Siblings also know first hand how challenging parenting a disabled child is and many feel that they would not cope. It is also because they know that the current level of support for disabled adults in our society is not good enough. Adult siblings who explore this issue do not undervalue the lives of disabled people.

Genetic counselling

It is important to get accurate information about your potential risk, and make informed decisions about having your own children. We have spoken to many adult siblings who have chosen through fear alone not to have children. If you have any concerns at all about your brother or sister’s condition being genetic or know that you or your partner have someone in the family with a genetic condition, you can visit a genetic counsellor. This is a trained medical professional with knowledge of genetics. He or she will help you find out about any genetic basis for the condition, and signpost you to support about any related emotional or ethical issues. The decisions you make as a result are yours (and your partner’s); you will not be told what decisions to make, but be given information to help you make decisions that are right for you. 

Talking to partners about children

Many adult siblings say that they need to make sure that their partner is fully aware of the implications of disability for having their own children. Have open and honest discussions about your feelings and views and this will help you find out if you have shared values about having children and about disability. If this seems to be difficult to do by yourself ask your partner if he/she would be happy for a counsellor to facilitate this discussion. Here are some suggestions for topics to cover in your discussions about having children together.

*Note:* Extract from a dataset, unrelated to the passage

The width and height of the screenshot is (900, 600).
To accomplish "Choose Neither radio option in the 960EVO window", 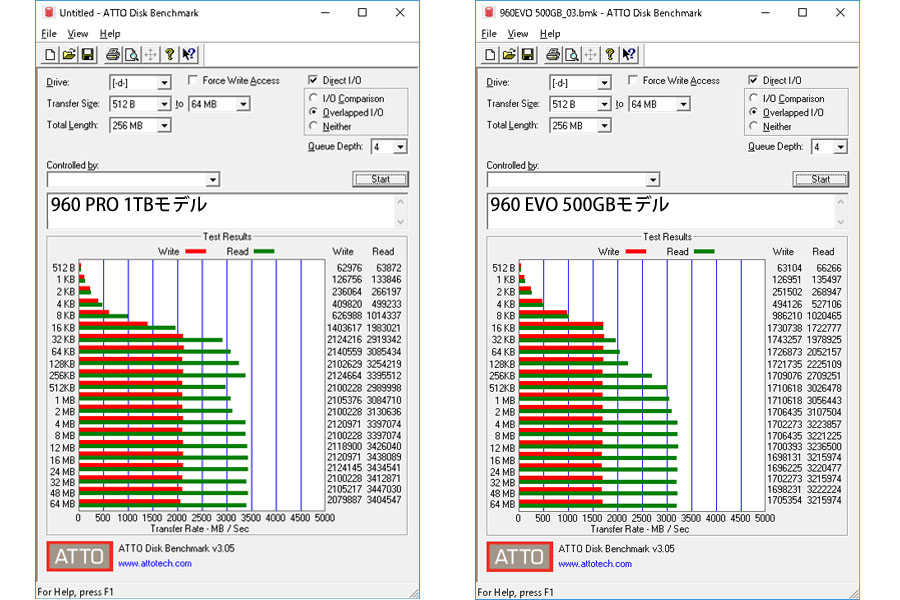I will pos(755,127).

  • Share openly any concerns or fears you may have about having children due to you family history.
  • Arrange a meeting with a genetic counsellor to get information about the potential risks of having a child with the same condition as your brother or sister.
  • Discuss the pros and cons of either one of you having genetic screening prior to a pregnancy – a genetic counsellor can help you do this.
  • Talk about the decisions you would make about having pre-natal testing and what action you might take if the testing identified disability or serious illness.
  • Discuss how you would deal with any negative comments about your suitability for having children, from members of your partner’s family or friends.
  • Talk about your values in relation to disability so you can learn what values you share and those that you don’t.
  • Discuss how you would deal with things or cope if you had a disabled child – it is important to remember that for many conditions your risk will be the same as for everyone else in the population and that disability can be acquired in childhood.
  • Share the positive things you have learned from growing up in your family that will give you a head start as a parent – such as parenting skills, understanding behaviour and communication, being able to cope in a crisis, patience, a good knowledge of first aid, and being able to keep things in perspective.
  • Give your partner time to ask questions, time to think about the things you have discussed, and respect their way of seeing things. For some partners there may be a lot of new information to take in and they may need time to reflect on it before making any decisions.

Look at all the options

There are other options that may be open to you and it is important to explore all of these if you want to be a parent including:

  • Adoption and fostering
  • Parenting children who have come along with your partner
  • Assisted reproduction e.g. egg donation

Useful questions to ask yourself

  • What would having a child of my own give me in life?
  • What feelings and experiences would I expect to have through being a parent?
  • What other things could I do in my life to bring me some of these same feelings and experiences?

We acknowledge that there are no easy answers here for siblings on this issue, however talking about it to partners and to other adult siblings can really help overcome the sense of isolation often felt by siblings about this.